RECORDS SUPPLIED below:

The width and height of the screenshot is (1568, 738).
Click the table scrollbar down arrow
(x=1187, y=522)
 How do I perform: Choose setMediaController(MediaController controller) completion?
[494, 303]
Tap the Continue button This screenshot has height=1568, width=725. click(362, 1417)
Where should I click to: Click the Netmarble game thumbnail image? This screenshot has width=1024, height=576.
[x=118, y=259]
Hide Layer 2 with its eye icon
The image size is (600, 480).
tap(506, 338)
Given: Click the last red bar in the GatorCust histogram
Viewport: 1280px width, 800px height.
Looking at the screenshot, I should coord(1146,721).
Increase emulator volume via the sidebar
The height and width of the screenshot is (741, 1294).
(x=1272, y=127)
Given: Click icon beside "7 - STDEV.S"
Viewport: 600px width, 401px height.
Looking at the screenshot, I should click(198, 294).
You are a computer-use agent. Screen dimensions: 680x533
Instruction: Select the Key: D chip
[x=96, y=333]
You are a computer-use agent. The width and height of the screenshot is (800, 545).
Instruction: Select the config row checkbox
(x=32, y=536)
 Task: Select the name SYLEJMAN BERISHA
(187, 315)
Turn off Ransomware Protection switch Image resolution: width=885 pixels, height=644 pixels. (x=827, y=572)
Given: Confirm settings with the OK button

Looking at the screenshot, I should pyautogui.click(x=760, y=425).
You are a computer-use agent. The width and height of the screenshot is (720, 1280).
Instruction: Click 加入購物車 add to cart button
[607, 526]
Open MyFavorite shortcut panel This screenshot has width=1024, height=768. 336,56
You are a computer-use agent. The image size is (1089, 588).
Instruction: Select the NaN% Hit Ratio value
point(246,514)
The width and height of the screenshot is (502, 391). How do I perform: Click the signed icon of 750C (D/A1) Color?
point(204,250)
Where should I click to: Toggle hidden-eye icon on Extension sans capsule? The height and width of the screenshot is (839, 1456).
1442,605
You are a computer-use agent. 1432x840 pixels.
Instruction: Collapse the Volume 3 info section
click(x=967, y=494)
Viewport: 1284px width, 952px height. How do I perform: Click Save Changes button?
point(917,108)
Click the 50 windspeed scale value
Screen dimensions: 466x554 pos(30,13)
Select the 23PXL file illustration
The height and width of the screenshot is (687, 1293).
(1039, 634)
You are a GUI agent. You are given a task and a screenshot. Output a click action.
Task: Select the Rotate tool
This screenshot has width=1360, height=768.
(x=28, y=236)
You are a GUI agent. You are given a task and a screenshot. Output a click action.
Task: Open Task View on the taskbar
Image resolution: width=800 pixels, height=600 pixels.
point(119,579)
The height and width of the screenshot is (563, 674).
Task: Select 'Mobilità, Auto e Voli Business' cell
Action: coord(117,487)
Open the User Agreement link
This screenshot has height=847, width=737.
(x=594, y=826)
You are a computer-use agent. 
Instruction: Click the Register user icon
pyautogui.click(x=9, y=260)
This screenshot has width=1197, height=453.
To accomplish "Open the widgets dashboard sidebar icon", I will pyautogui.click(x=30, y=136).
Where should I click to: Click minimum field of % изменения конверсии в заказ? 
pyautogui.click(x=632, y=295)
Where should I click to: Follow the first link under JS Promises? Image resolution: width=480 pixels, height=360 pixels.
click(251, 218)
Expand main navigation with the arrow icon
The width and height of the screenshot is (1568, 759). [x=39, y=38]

End of RECORDS SUPPLIED.

▶ [TASK GOAL]: Each entry above has to be duplicated exactly as it stands.

▶ [FINISHED EXERCISE]:
The width and height of the screenshot is (1568, 738).
Click the table scrollbar down arrow
(x=1187, y=522)
 How do I perform: Choose setMediaController(MediaController controller) completion?
[494, 303]
Tap the Continue button This screenshot has height=1568, width=725. click(362, 1417)
Where should I click to: Click the Netmarble game thumbnail image? This screenshot has width=1024, height=576.
[x=118, y=259]
Hide Layer 2 with its eye icon
The image size is (600, 480).
tap(506, 338)
Given: Click the last red bar in the GatorCust histogram
Viewport: 1280px width, 800px height.
Looking at the screenshot, I should coord(1146,721).
Increase emulator volume via the sidebar
The height and width of the screenshot is (741, 1294).
(x=1272, y=127)
Given: Click icon beside "7 - STDEV.S"
Viewport: 600px width, 401px height.
Looking at the screenshot, I should click(198, 294).
You are a computer-use agent. Screen dimensions: 680x533
Instruction: Select the Key: D chip
[x=96, y=333]
You are a computer-use agent. The width and height of the screenshot is (800, 545).
Instruction: Select the config row checkbox
(x=32, y=536)
 Task: Select the name SYLEJMAN BERISHA
(187, 315)
Turn off Ransomware Protection switch Image resolution: width=885 pixels, height=644 pixels. (x=827, y=572)
Given: Confirm settings with the OK button

Looking at the screenshot, I should pyautogui.click(x=760, y=425).
You are a computer-use agent. The width and height of the screenshot is (720, 1280).
Instruction: Click 加入購物車 add to cart button
[607, 526]
Open MyFavorite shortcut panel This screenshot has width=1024, height=768. 336,56
You are a computer-use agent. The image size is (1089, 588).
Instruction: Select the NaN% Hit Ratio value
point(246,514)
The width and height of the screenshot is (502, 391). How do I perform: Click the signed icon of 750C (D/A1) Color?
point(204,250)
Where should I click to: Toggle hidden-eye icon on Extension sans capsule? The height and width of the screenshot is (839, 1456).
1442,605
You are a computer-use agent. 1432x840 pixels.
Instruction: Collapse the Volume 3 info section
click(x=967, y=494)
Viewport: 1284px width, 952px height. How do I perform: Click Save Changes button?
point(917,108)
Click the 50 windspeed scale value
Screen dimensions: 466x554 pos(30,13)
Select the 23PXL file illustration
The height and width of the screenshot is (687, 1293).
(1039, 634)
You are a GUI agent. You are given a task and a screenshot. Output a click action.
Task: Select the Rotate tool
This screenshot has width=1360, height=768.
(x=28, y=236)
You are a GUI agent. You are given a task and a screenshot. Output a click action.
Task: Open Task View on the taskbar
Image resolution: width=800 pixels, height=600 pixels.
point(119,579)
The height and width of the screenshot is (563, 674).
Task: Select 'Mobilità, Auto e Voli Business' cell
Action: coord(117,487)
Open the User Agreement link
This screenshot has height=847, width=737.
(x=594, y=826)
You are a computer-use agent. 
Instruction: Click the Register user icon
pyautogui.click(x=9, y=260)
This screenshot has width=1197, height=453.
To accomplish "Open the widgets dashboard sidebar icon", I will pyautogui.click(x=30, y=136).
Where should I click to: Click minimum field of % изменения конверсии в заказ? 
pyautogui.click(x=632, y=295)
Where should I click to: Follow the first link under JS Promises? Image resolution: width=480 pixels, height=360 pixels.
click(251, 218)
Expand main navigation with the arrow icon
The width and height of the screenshot is (1568, 759). [x=39, y=38]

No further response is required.